CIO Steve Cooper says Commerce has gained valuable insight into its software assets through enterprise license agreements, tools such as IBM BigFix and through the Department of Homeland Security’s Continuous Diagnostics and Mitigation security reports.
“I believe the real benefit received through these tools is the centralized reporting and identification of all software assets in the agency’s current operating environment, and knowing whether or not the agency is in compliance with licensing and regulations,” Cooper says.
Cooper says that it’s critical for the agency to know more about its software. “Having details on software versions and the ability to remediate vulnerabilities is a key benefit,” he adds.
Amy Konary, a research vice president for IDC, says that agencies should also use asset management software to be more proactive.

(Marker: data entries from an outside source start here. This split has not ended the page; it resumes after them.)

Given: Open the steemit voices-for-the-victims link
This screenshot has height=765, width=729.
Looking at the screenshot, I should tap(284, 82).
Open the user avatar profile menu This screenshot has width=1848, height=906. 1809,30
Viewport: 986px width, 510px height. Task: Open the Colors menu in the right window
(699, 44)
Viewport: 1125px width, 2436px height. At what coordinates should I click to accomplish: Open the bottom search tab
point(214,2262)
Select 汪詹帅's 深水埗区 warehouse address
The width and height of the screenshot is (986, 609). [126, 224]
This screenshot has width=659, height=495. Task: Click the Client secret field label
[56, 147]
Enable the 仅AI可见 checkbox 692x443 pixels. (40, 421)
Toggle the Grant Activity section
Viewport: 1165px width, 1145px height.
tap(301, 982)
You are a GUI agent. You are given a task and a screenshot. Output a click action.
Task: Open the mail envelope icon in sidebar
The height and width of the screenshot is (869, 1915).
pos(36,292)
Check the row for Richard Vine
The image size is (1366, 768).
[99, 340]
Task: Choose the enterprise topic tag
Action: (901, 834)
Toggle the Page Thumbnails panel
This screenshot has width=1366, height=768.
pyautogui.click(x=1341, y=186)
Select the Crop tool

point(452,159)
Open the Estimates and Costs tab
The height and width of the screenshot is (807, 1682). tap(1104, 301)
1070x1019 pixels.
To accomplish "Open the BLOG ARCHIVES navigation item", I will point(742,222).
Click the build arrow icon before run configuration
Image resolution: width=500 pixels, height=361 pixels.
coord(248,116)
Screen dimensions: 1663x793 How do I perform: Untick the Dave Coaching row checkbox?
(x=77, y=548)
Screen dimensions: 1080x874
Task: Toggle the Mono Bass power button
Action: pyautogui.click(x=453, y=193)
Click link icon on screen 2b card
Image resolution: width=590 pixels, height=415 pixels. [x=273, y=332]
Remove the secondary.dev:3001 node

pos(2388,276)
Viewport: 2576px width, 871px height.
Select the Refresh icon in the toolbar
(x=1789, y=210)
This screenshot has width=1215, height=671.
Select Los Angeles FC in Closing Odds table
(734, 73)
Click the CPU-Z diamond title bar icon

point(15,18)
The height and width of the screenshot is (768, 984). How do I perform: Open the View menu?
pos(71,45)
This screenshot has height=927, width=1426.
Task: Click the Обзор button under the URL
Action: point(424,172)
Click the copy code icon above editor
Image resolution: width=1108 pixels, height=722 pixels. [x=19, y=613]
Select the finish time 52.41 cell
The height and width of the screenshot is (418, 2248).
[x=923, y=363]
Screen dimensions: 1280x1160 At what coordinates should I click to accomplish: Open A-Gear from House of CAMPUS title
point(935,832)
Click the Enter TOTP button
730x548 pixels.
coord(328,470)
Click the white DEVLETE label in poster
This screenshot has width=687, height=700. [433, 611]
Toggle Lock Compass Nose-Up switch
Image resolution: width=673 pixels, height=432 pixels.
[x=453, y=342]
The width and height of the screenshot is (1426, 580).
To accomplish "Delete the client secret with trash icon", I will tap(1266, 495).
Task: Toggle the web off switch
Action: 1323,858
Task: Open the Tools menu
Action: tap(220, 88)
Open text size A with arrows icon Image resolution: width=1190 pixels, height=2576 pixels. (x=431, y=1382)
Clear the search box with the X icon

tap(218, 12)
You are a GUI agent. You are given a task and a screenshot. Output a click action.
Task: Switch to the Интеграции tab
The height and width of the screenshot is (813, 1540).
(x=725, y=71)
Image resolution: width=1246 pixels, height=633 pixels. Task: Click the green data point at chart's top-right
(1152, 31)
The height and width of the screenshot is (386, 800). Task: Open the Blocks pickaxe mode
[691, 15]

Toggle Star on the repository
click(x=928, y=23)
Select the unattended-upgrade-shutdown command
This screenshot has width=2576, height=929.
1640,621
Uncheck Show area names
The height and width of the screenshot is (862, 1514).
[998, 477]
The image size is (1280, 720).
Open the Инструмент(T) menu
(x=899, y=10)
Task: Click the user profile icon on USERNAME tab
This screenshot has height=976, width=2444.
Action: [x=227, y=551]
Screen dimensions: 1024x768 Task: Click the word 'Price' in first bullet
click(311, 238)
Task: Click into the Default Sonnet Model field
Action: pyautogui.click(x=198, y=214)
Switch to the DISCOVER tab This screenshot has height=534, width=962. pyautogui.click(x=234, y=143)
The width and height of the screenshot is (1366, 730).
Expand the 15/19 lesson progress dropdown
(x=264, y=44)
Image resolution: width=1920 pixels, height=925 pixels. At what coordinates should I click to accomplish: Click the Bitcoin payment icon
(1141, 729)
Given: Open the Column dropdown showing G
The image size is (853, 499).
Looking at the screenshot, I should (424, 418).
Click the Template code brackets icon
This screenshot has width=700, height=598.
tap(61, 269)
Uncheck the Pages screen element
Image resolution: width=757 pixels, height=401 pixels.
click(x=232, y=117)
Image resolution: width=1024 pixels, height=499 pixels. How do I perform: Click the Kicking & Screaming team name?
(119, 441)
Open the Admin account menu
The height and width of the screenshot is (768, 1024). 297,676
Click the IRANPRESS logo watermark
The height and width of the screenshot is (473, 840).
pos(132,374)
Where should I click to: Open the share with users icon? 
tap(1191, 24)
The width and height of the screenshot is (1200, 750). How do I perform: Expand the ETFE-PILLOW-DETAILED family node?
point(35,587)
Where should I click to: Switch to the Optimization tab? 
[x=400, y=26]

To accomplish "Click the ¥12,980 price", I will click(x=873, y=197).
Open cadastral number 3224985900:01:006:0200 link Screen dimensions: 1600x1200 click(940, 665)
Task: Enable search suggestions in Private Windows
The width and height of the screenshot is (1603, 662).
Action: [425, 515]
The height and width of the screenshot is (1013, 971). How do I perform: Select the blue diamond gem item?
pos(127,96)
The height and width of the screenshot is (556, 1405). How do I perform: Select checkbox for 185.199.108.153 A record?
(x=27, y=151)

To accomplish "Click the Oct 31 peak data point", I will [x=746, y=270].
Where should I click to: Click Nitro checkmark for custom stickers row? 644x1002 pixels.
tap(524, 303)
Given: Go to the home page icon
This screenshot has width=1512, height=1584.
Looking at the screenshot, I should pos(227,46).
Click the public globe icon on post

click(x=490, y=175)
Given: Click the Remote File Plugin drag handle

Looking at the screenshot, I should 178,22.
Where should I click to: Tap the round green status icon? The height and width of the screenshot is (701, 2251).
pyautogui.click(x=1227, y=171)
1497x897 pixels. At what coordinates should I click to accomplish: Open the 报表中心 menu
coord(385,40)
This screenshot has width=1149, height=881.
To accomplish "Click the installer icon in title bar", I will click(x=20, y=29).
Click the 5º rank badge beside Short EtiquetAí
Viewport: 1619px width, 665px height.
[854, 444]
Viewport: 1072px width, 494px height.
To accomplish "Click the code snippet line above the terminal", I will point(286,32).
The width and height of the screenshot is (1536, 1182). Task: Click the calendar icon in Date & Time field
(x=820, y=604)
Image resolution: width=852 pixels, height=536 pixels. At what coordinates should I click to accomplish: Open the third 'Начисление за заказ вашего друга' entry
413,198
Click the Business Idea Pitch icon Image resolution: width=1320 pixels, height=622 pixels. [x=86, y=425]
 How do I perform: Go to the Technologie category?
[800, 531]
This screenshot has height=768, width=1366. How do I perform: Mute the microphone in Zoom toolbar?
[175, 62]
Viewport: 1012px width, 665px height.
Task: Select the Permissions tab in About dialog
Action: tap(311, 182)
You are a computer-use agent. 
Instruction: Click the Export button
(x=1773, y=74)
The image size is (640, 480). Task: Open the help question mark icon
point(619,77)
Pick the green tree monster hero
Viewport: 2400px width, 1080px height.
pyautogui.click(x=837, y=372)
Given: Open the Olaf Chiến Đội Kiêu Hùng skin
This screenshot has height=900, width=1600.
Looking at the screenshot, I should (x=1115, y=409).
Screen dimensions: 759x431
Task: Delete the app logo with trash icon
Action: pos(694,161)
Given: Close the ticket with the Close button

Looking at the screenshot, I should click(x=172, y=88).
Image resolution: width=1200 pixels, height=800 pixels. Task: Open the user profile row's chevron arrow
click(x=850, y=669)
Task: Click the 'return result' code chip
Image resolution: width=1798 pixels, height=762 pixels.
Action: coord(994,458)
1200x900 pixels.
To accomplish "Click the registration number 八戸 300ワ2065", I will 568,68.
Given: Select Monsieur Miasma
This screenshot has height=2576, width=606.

“Organizations should not be looking to just avoid an audit, but also to obtain information on usage and license status that can be used to support future software purchases and negotiations,” she says.
ITA Taking Management Babysteps
At the International Trade Administration, one of the Commerce Department’s many agencies, CIO Joe Paiva uses Microsoft System Center Configuration Manager and performs software management at a fairly basic level.
“I would say we are at the ‘crawl’ stage, where we use traditional agent-based tools to control what software and apps are installed on end-user devices,” Paiva says. “We also do some simple stuff like patch management and power management settings.”
Paiva hopes to expand the agency’s deployment by using traditional agent-based tools or more advanced server-based tools to manage licenses, automatically uninstall software that’s not being used and negotiate better licensing agreements. And in the more distant future, the agency aims to use advanced tools to perform real-time provisioning, installation and license allocation to minimize costs and security vulnerabilities.